MoAuba: Das ist wohl noch nicht aktualisiert worden (lacht). Nein, im Ernst: Ich bin schon mein Leben lang in Bochum, war oft beim VfL im Stadion. Deswegen hat sich daran auch nichts geändert, als ich bei Werder unterschrieben habe. Ich supporte weiterhin auch Bochum.

MegaBit: Ich bin neu nach Bochum hinzugezogen, meine Sympathien für den Verein haben sich schnell entwickelt. Ich bin aber, ehrlich gesagt, kein wirklicher VfL-Fan. Für Werder hatte ich übrigens auch schon immer große Sympathien.
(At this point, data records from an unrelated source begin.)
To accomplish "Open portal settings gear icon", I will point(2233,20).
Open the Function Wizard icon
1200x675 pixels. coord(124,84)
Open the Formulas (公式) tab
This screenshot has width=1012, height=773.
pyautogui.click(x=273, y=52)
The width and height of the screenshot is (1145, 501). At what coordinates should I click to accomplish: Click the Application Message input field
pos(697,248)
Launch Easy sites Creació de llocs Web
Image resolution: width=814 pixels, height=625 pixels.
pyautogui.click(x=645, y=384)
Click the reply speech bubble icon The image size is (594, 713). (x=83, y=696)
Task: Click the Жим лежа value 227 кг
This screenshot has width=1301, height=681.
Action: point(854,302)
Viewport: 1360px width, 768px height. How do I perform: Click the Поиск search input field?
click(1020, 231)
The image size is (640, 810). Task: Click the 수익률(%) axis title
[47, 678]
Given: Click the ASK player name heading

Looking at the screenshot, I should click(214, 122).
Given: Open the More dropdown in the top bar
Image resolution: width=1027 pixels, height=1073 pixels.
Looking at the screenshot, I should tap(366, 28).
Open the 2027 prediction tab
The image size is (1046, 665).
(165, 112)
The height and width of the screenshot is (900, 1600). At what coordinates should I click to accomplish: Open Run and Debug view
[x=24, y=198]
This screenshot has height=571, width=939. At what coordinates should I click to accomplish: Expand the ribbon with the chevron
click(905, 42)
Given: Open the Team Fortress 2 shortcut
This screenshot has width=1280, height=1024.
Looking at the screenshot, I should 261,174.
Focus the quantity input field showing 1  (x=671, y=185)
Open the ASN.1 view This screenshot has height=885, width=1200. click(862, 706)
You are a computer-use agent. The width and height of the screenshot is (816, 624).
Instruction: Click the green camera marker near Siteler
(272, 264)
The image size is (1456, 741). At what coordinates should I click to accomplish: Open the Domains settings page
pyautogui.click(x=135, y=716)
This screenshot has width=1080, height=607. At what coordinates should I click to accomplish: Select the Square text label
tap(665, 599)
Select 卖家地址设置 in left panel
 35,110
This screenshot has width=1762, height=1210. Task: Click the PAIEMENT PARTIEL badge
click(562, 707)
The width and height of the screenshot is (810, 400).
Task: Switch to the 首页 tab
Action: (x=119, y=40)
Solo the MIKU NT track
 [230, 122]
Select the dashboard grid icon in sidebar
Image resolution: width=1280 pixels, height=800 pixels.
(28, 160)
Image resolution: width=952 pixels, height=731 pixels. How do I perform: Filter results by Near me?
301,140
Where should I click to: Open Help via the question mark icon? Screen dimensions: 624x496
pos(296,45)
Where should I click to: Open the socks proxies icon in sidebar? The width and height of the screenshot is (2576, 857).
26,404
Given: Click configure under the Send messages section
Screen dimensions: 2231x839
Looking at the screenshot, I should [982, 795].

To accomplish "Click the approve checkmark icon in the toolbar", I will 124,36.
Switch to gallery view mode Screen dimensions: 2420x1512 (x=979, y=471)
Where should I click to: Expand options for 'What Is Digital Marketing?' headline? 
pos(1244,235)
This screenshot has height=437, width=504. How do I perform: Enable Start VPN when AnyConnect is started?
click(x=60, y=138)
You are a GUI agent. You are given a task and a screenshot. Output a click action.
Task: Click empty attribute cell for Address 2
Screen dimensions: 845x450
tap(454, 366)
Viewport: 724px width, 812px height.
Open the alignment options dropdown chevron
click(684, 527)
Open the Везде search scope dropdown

In der Virtuellen Bundesliga treffen Sie mit Werder auf den VfL Bochum, allerdings erst am 17. Spieltag. Zum Auftakt geht es an diesem Donnerstag (20.15 Uhr, live auf ProSieben Maxx) gegen RB Leipzig. Wie schätzen Sie den ersten Gegner ein?

MoAuba: Das ist ein Spitzenspiel. Leipzig ist ein starker Gegner, der auch um eine Top-Sechs-Platzierung kämpft, also um die Teilnahme zu den Play-Offs. Die haben mit Cihan Yasarlar einen Topspieler. Cihan und ich kennen uns sehr gut. Das wird ein hartes Spiel mit hoffentlich vielen Toren und Zuschauern.

MegaBit: Auf der Playstation ist die Partie Cihan gegen Mo ein absolutes Topduell, beide sind schon Deutscher Meister gewesen. Ich spiele auf der Xbox gegen Alex Czaplok. Er ist eher ein unbeschriebenes Blatt, aber auf jeden Fall ein starker Spieler, der in Einzelspielen immer gefährlich ist. Das ist jetzt seine erste Chance, sich auf großer Bühne zu beweisen. Deshalb ist er bestimmt super motiviert. Aber in den Einzelspielen wollen wir beide Duelle gewinnen und im Zwei-gegen-zwei müssen wir uns herantasten und gucken, wie gut wir harmonieren.

Was ist für Werder in der Virtuellen Bundesliga drin?

MegaBit: Das übergeordnete Ziel ist es, unter die besten sechs Mannschaft zu kommen. Wenn man in den Top Sechs ist, ist man direkt qualifiziert für das große Finale. Und da wollen wir beide natürlich unbedingt dabei sein. Wir wissen aber auch, dass uns viele die Favoritenrolle zuschreiben. Das bekommen wir mit, dessen sind wir uns bewusst. Und natürlich wollen wir dieser Rolle unbedingt gerecht werden.

Jetzt mal ehrlich: In der Einzel-Weltrangliste liegen Sie beide jeweils auf Platz drei („MoAuba“auf der Playstation, MegaBit auf der Xbox), Sie sind damit die beiden besten deutschen E-Sportler im Bereich der Fußballsimulation Fifa. Wäre alles andere als der VBL-Titel nicht eine Enttäuschung?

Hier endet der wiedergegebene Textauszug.